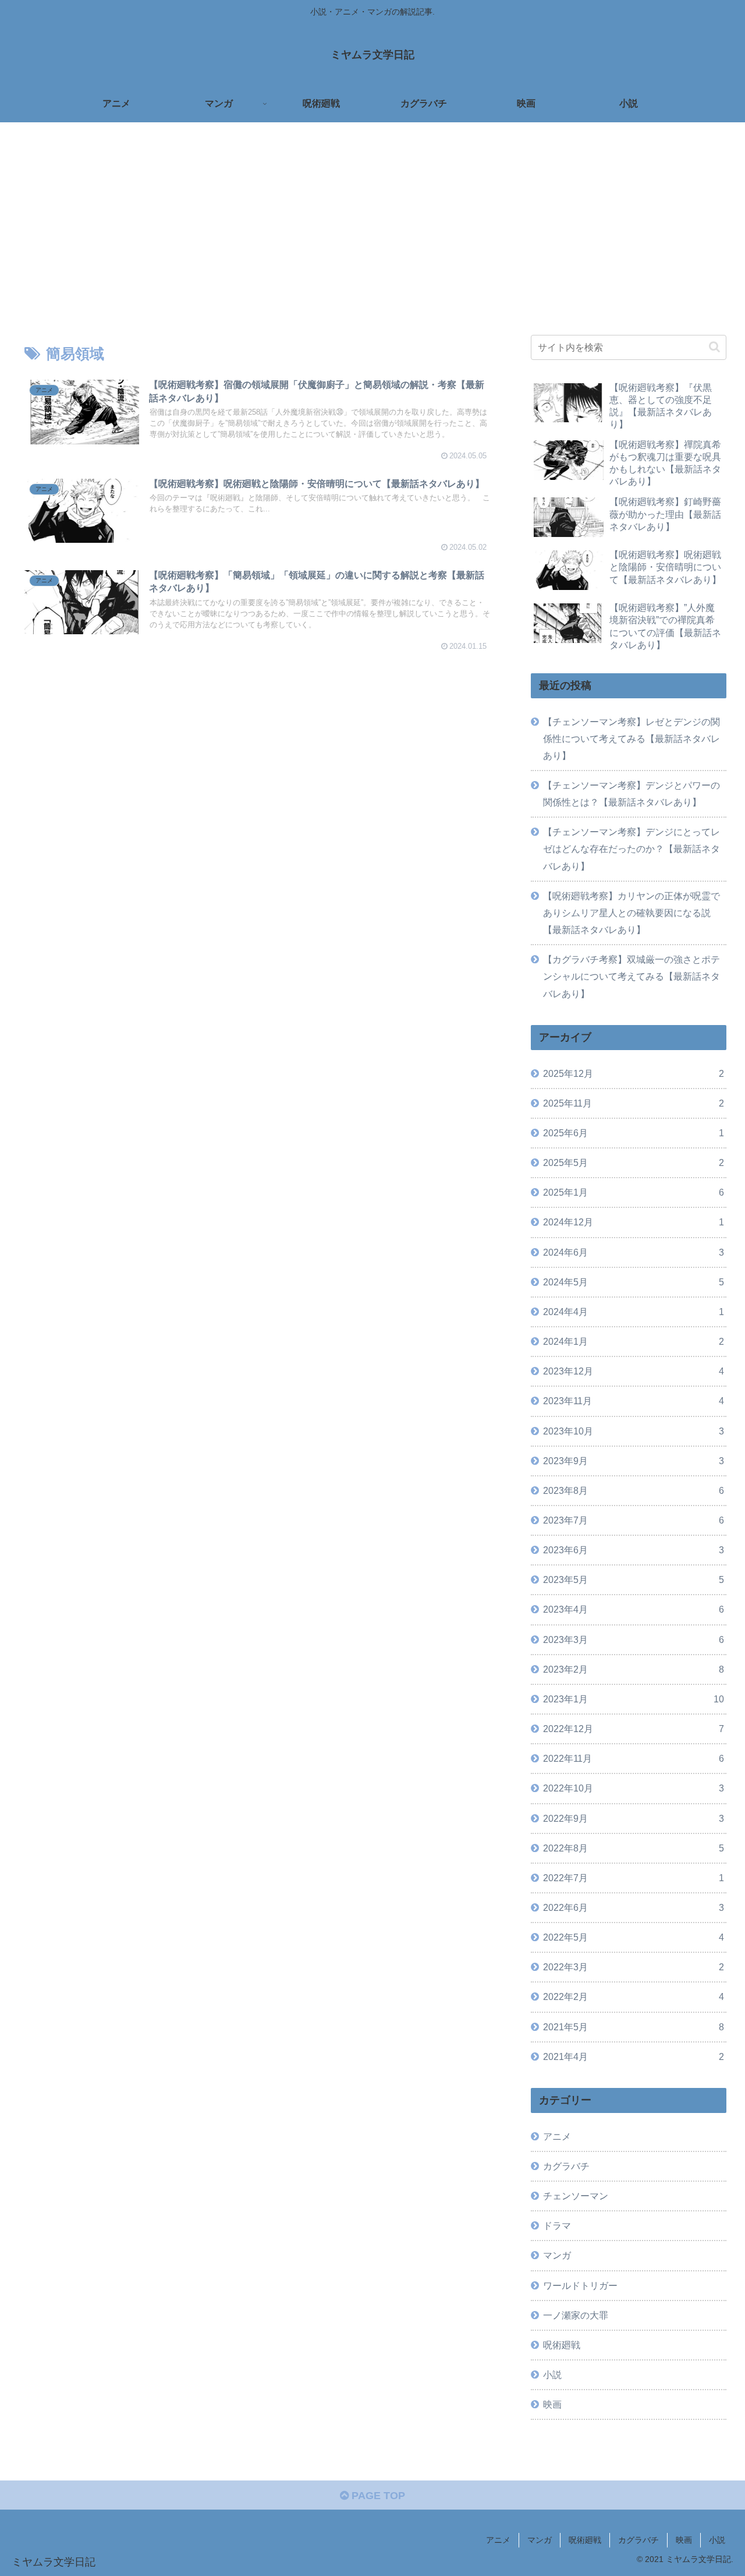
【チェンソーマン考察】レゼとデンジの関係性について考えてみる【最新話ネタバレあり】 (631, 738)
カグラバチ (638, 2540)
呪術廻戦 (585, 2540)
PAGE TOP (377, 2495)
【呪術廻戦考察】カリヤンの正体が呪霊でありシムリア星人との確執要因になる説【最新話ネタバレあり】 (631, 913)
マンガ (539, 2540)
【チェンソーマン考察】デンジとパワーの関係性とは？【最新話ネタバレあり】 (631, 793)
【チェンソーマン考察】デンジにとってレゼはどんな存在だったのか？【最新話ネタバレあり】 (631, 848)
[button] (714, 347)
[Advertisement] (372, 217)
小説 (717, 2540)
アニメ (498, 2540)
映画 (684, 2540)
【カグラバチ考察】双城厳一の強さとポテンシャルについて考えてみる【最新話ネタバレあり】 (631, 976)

____________________

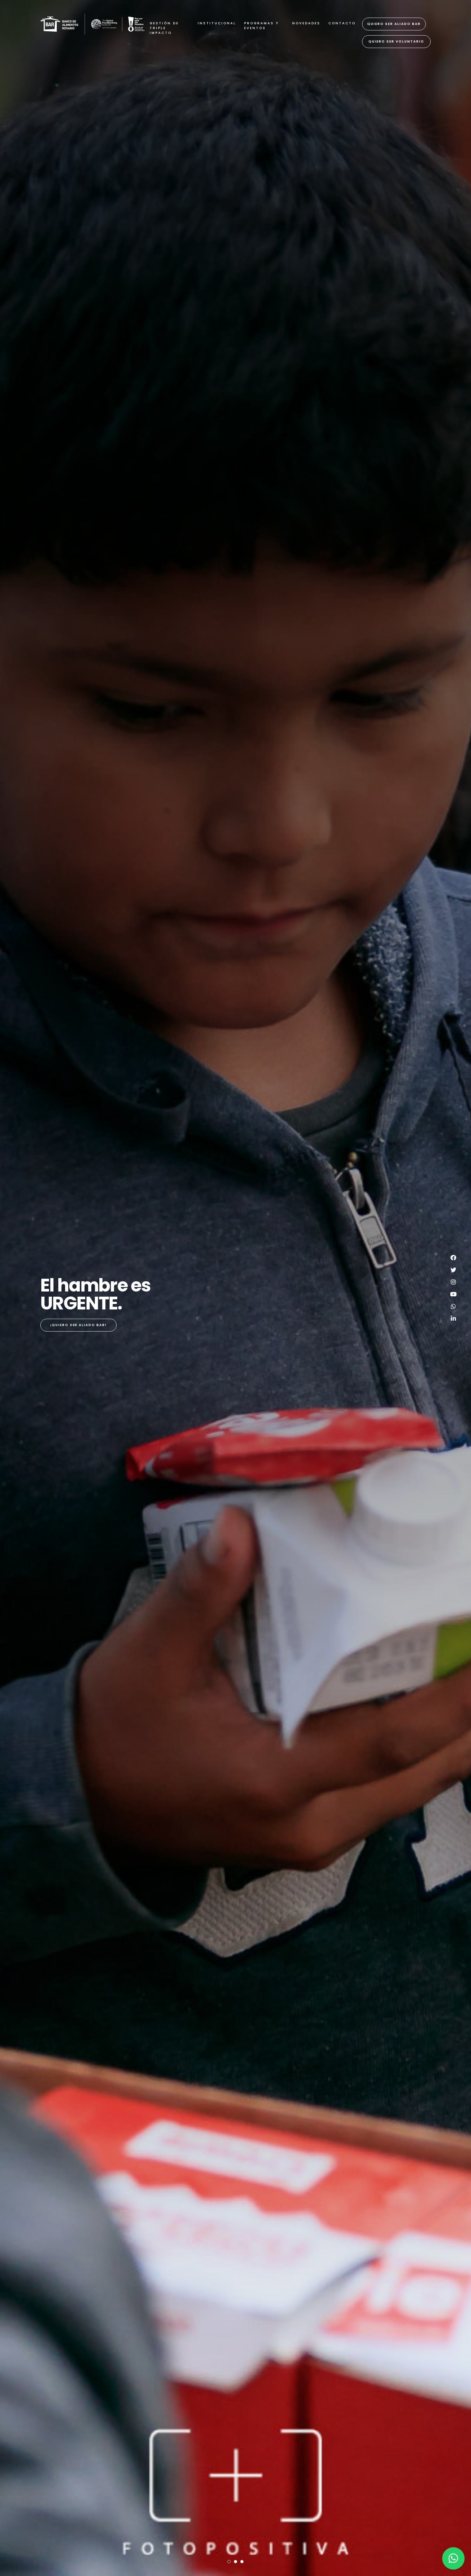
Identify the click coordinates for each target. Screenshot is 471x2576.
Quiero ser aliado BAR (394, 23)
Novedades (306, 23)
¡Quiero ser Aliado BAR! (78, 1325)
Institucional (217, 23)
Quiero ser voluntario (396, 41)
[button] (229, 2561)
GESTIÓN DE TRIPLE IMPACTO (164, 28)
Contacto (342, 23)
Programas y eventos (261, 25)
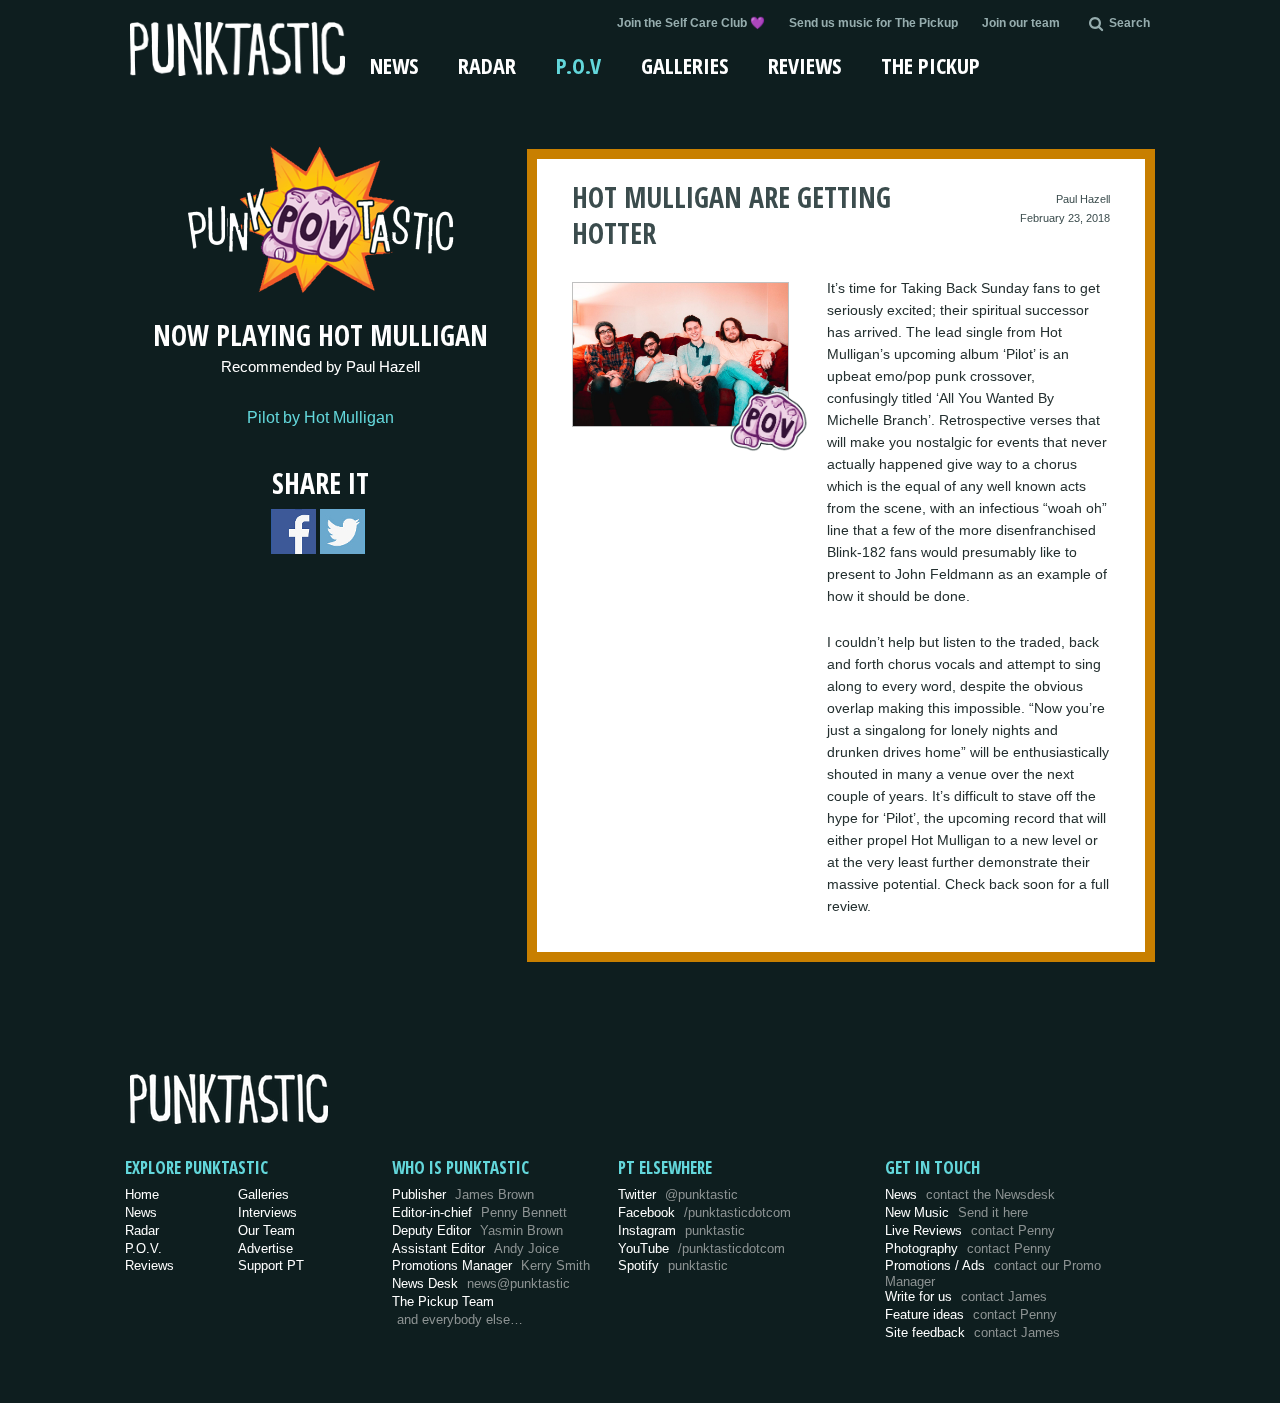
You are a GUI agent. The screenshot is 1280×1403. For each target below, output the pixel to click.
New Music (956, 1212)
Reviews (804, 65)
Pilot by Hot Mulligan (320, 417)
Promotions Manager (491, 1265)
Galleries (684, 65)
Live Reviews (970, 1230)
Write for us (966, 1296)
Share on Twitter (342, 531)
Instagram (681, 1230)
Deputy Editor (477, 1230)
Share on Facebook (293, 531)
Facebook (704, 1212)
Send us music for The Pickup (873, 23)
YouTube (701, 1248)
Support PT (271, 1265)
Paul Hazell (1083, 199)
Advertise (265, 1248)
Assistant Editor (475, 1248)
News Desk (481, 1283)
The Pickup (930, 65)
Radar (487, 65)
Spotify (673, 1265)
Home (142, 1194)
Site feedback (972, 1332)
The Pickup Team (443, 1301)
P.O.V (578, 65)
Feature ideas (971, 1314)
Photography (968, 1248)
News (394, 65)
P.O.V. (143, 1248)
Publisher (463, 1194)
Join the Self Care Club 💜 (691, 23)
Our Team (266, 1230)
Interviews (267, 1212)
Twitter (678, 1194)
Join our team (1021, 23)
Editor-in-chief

____________________

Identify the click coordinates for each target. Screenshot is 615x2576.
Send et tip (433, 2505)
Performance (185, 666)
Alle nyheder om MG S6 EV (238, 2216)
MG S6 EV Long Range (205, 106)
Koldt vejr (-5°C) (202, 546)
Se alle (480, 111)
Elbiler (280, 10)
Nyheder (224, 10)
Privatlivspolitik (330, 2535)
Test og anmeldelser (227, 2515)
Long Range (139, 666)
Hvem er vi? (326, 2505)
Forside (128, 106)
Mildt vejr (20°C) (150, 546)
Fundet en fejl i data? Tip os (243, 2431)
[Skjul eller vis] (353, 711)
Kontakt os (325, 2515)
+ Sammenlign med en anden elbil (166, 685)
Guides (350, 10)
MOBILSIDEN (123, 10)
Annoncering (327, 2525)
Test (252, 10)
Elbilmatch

____________________

> **WHAT IS EXPECTED**
Filter the records down to the lines that contain the string "Editor", and copy those lines.

> **SOLUTION TO THIS PROBLEM**
Deputy Editor (477, 1230)
Assistant Editor (475, 1248)
Editor-in-chief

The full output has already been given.